I have a dataframe which contains both numeric variables and factors.

When moving data from one dataframe to another, everything is kept as I would like it:

copy_data<-as.data.frame(original_data)

This creates a copy of 'original_data' with factors remaining factors.

When I try a more complex version, the end result is a dataframe of numeric values, when I want the factors to still be factors:

model_data<-with(subset(copy_data, copy_data$var1<0), 
as.data.frame(cbind(var1, var2, var3, factor1, factor2, factor3)))

So factor1, factor2, and factor3 all end up numeric rather than factors. What am I missing? I've tried with and without as.data.frame and defining model_data as a dataframe before populating it.

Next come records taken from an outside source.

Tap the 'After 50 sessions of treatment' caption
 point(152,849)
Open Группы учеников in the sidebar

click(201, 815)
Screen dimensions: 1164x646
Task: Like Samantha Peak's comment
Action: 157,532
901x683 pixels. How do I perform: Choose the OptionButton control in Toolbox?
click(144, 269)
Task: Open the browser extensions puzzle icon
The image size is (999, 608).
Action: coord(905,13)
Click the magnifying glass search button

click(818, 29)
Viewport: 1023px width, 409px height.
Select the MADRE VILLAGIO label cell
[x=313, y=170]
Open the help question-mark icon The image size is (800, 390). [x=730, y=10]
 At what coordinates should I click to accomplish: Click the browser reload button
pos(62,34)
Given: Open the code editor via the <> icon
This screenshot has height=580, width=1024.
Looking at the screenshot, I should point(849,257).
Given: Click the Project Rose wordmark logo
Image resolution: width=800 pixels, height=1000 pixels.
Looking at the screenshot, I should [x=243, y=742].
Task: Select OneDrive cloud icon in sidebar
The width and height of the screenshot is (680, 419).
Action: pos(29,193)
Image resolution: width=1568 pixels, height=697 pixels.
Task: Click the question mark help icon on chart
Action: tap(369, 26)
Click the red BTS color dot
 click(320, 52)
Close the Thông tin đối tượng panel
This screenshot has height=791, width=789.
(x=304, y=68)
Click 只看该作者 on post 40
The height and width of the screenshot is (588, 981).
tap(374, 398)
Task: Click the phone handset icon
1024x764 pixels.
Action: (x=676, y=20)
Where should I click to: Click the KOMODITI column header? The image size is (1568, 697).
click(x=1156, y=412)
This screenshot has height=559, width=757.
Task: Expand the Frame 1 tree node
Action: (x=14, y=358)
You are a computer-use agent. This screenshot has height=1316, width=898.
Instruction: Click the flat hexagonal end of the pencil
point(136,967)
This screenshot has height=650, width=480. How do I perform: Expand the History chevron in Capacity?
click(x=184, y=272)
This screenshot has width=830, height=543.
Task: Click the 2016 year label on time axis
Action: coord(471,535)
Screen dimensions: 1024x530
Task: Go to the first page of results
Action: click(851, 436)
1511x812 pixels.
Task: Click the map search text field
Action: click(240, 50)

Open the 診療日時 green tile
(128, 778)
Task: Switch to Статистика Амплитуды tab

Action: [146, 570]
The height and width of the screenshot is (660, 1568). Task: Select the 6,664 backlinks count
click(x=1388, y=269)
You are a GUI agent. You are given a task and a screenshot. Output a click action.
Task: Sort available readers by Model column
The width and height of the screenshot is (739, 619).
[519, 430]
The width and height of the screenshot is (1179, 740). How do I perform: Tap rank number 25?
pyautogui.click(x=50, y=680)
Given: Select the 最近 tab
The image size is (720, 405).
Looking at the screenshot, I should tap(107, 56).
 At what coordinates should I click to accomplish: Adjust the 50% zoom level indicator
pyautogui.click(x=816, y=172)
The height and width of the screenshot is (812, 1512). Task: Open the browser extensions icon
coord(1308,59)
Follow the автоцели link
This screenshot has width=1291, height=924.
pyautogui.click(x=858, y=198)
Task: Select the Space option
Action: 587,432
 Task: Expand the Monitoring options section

My searches of the StackExchange archive return mostly results about deliberately changing factors to variables, and haven't help me much. The slightly clunky title isto differentiate my question from those.

Gavin Simpson
  • 170,508
  • 25
  • 396
  • 453
gisol
  • 754
  • 3
  • 8
  • 20
  • 1
    Welcome to StackOverflow. Perhaps if you made a [reproducible example](http://stackoverflow.com/questions/5963269/how-to-make-a-great-r-reproducible-example) that demonstrates your question / problem, people would find it easier to answer. A reproducible example in your case will contain some sample data that demonstrates the problem. – Andrie Aug 02 '12 at 16:05

1 Answers1

1

?cbind says that cbind returns a matrix if all the inputs are vectors (which they are in your case). A a matrix can can only contain a single atomic type (character, numeric, logical, etc.). Factors are not an atomic type, so they get converted.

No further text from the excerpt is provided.